Your assignment: Return every line from the listing where the word "computer" occurs.

(Listed records begins)

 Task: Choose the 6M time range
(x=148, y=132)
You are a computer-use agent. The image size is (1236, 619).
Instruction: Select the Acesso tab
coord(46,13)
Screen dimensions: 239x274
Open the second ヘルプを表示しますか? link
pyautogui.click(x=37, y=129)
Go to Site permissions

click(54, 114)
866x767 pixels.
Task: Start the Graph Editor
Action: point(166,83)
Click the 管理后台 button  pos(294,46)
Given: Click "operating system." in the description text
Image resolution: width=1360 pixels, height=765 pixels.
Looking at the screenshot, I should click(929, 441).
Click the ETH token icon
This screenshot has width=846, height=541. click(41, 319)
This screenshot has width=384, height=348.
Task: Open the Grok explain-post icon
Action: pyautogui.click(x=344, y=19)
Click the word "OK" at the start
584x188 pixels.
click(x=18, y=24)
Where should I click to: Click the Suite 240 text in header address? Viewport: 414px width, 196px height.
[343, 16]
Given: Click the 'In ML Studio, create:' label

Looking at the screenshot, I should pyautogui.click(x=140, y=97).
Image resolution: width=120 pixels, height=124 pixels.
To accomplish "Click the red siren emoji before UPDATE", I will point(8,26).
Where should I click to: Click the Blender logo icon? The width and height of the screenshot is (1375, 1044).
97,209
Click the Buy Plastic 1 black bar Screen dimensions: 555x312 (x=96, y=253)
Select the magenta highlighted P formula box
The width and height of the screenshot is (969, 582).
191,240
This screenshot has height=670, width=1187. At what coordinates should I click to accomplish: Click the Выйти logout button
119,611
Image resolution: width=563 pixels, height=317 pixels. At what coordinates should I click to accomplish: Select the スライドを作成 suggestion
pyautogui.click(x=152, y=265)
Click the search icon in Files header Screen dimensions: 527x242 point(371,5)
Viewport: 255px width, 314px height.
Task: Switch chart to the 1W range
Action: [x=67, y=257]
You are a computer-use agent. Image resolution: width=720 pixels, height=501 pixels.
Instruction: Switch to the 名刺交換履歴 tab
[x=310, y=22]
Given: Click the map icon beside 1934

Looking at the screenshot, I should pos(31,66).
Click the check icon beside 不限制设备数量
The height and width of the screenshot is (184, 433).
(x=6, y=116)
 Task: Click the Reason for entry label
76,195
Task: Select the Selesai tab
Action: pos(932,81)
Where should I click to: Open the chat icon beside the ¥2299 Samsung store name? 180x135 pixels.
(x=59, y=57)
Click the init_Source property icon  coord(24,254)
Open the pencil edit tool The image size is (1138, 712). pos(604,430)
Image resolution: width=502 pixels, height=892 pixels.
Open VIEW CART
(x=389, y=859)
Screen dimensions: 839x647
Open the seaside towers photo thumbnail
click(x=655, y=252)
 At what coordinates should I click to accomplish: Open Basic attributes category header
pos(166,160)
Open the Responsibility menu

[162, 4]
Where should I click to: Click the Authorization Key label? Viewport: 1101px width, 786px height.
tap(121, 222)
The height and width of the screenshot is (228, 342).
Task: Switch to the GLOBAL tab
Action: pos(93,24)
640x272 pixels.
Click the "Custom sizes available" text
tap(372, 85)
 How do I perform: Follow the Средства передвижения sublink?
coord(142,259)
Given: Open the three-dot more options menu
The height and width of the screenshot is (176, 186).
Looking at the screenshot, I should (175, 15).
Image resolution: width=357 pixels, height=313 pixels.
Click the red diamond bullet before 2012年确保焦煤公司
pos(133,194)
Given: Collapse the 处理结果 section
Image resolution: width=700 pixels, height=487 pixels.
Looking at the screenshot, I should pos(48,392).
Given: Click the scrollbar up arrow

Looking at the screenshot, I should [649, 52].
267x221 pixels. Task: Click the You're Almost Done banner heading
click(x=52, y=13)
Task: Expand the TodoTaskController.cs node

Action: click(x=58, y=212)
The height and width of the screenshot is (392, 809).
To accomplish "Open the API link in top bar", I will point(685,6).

(Listed records ends)

Answer space:
You are a computer-use agent. The image size is (1236, 619).
You are a computer-use agent. Image resolution: width=720 pixels, height=501 pixels.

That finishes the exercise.